Ein Vertreter der seltenen Verbreitungsart „Chamaechorie“
Die Pflanze wächst als einjähriges Kraut, dessen Größe davon abhängig ist, wie viel Wasser während der Wachstumsphase zur Verfügung steht. Als Keimling entstehen an den Stielen zunächst kleine grüne Blätter, später dann weiße, kleine Blüten. Ist die Wachstumsphase beendet, rollt sich die Pflanze ein und stirbt ab. Da auch nur sehr geringes Wurzelwerk vorhanden ist, wird sie von den Stürmen in der Wüste fast immer ausgerissen und rollt dann über viele Kilometer durch die Wüste. Dabei verliert sie nach und nach ihre Samen, die nach einem kräftigen Regenguss sofort mit dem Keimen beginnen. Immer wird nur ein Teil der Samen freigegeben, die dann beim nächsten Regenguss zu keimen beginnen. Aufgrund dieses Phänomens ist die Echte Rose von Jericho ein Vertreter der seltenen Verbreitungsart „Chamaechorie“, womit sie auch die einzige Pflanzenart der Gattung Anastatica aus der Familie der Kreuzblütengewächse ist.

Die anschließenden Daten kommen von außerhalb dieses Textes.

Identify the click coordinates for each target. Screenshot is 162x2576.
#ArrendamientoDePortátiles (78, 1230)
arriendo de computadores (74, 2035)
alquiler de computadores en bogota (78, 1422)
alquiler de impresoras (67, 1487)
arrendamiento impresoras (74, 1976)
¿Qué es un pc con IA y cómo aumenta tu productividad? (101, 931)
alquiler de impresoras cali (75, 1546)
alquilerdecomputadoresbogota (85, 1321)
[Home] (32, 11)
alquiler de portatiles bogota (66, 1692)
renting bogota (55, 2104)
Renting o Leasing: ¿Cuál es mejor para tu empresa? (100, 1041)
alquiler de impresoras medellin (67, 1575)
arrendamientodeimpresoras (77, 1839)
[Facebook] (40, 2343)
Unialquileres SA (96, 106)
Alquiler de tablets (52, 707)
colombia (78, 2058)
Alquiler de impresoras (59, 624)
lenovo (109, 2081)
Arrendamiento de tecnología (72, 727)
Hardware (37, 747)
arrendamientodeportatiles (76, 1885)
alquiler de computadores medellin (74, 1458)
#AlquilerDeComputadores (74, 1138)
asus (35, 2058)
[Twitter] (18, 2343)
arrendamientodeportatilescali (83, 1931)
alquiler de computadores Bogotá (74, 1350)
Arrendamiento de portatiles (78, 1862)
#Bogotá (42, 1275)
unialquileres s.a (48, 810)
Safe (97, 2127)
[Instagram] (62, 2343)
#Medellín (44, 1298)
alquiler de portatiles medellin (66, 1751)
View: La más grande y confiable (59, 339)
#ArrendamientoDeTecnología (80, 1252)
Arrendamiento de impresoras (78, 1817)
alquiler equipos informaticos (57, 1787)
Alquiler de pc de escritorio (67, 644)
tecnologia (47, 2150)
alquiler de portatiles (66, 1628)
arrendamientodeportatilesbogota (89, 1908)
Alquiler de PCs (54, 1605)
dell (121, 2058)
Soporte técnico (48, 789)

Der Vorgang lässt sich beliebig oft wiederholen
Unser trockener, fast kugeliger Busch wird über Nacht in eine Schale lauwarmen Wassers gelegt. Schnell sieht man bereits, wie sich die feinen Ästchen zu entrollen beginnen und ein Verfärbungsprozess beginnt. Waren es zunächst leicht grau-braune Farbtöne, verfärbt sich die Pflanze Zunehmens zu einem satten Grünton. Am nächsten Morgen war der Verfärbungsprozess fast komplett abgeschlossen. Laut Britas Erfahrung kann man die Pflanze jetzt etwa 1 Woche lang im Wasser stehen lassen um ihren Anblick zu genießen. Um einem Schimmelprozess vorzubeugen, sollte man sie dann allerdings aus dem Wasser nehmen und erneut zur Trocknung an der Sonne auslegen. Eine Heizung tut es selbstverständlich auch. Jetzt lässt sich die Rose von Jericho wieder einlagern und bei „Verlangen“ erneut wiederbeleben, daher der Name Auferstehungspflanze, denn der Vorgang lässt sich beliebig oft wiederholen.
Der Begriff Wiederbelebung ist dabei eigentlich falsch, denn die Pflanze ist und bleibt abgestorben. Das Wiedererwachen ist ein physikalischer Vorgang, in dem sich die Zellen aufgrund von Kapillarität mit Wasser vollsaugen. Die dabei entstehende hydrostatische Kraft sorgt für das Entrollen der Ästchen und die Verfärbung in der Pflanze. Eine erneute Assimilation findet nicht mehr statt.
Es ist doch immer wieder verwunderlich wie sich Pflanzen- und Tierwelt auf ihre Lebensbedingungen einstellen und spezialisieren. Ähnlich eines modernen Autos muss auch die Rose von Jericho über einen „Regensensor“ verfügen, woher sonst sollte sie wissen, dass es gerade regnet und damit die Zeit gekommen ist, erneut für den Nachwuchs in Form von Samenfreigabe zu sorgen.